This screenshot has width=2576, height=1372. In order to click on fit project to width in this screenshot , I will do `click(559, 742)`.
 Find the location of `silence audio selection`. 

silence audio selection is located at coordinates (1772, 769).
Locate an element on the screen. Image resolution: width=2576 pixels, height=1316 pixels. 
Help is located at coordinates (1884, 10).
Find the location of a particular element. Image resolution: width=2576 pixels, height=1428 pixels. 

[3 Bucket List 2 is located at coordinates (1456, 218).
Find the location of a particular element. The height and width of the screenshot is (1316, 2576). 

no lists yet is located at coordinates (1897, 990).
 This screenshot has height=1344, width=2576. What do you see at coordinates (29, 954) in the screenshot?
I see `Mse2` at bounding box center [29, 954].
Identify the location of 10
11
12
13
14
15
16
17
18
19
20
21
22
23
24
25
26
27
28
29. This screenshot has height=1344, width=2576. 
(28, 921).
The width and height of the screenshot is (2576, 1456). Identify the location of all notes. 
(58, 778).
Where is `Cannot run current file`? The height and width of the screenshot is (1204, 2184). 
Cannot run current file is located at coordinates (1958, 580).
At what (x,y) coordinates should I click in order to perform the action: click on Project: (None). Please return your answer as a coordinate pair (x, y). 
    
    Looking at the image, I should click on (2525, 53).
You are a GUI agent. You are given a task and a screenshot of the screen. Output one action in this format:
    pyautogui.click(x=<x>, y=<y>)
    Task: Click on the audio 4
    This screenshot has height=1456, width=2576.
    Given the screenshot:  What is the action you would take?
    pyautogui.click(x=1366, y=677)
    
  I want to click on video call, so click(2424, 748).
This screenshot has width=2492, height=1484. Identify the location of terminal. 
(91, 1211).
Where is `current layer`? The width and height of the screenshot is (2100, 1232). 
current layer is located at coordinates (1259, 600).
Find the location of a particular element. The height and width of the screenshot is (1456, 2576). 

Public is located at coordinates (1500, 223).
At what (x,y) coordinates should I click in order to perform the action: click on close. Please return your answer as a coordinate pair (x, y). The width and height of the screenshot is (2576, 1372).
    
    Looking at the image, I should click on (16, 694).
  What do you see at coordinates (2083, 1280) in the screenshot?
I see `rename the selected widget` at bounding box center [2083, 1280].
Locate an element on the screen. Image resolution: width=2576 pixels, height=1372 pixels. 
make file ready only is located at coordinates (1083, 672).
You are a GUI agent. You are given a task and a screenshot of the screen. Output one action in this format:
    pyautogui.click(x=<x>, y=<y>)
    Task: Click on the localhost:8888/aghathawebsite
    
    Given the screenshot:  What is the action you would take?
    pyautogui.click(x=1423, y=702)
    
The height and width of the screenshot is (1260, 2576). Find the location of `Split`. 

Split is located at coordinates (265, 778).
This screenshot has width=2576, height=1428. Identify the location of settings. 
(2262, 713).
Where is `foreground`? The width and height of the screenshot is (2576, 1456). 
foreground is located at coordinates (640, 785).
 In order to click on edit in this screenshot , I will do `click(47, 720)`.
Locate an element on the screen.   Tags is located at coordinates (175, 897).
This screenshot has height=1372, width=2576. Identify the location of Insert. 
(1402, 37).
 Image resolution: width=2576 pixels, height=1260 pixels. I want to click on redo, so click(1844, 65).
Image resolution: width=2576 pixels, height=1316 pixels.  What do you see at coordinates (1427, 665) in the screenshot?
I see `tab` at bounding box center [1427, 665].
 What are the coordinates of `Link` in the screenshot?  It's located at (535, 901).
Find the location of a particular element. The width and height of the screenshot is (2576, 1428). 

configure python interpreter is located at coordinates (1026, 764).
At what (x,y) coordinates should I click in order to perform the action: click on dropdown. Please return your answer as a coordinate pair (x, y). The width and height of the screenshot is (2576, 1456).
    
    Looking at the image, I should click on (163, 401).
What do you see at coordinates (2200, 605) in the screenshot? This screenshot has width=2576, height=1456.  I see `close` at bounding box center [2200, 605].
◆ ◆ ◆
SET TASK: Can you quote the records from the line with "This screenshot has width=2492, height=1484." up to and including the line with "make file ready", word for word?

RIGHT ANSWER:
This screenshot has width=2492, height=1484. Identify the location of terminal. 
(91, 1211).
Where is `current layer`? The width and height of the screenshot is (2100, 1232). 
current layer is located at coordinates (1259, 600).
Find the location of a particular element. The height and width of the screenshot is (1456, 2576). 

Public is located at coordinates (1500, 223).
At what (x,y) coordinates should I click in order to perform the action: click on close. Please return your answer as a coordinate pair (x, y). The width and height of the screenshot is (2576, 1372).
    
    Looking at the image, I should click on (16, 694).
  What do you see at coordinates (2083, 1280) in the screenshot?
I see `rename the selected widget` at bounding box center [2083, 1280].
Locate an element on the screen. Image resolution: width=2576 pixels, height=1372 pixels. 
make file ready only is located at coordinates (1083, 672).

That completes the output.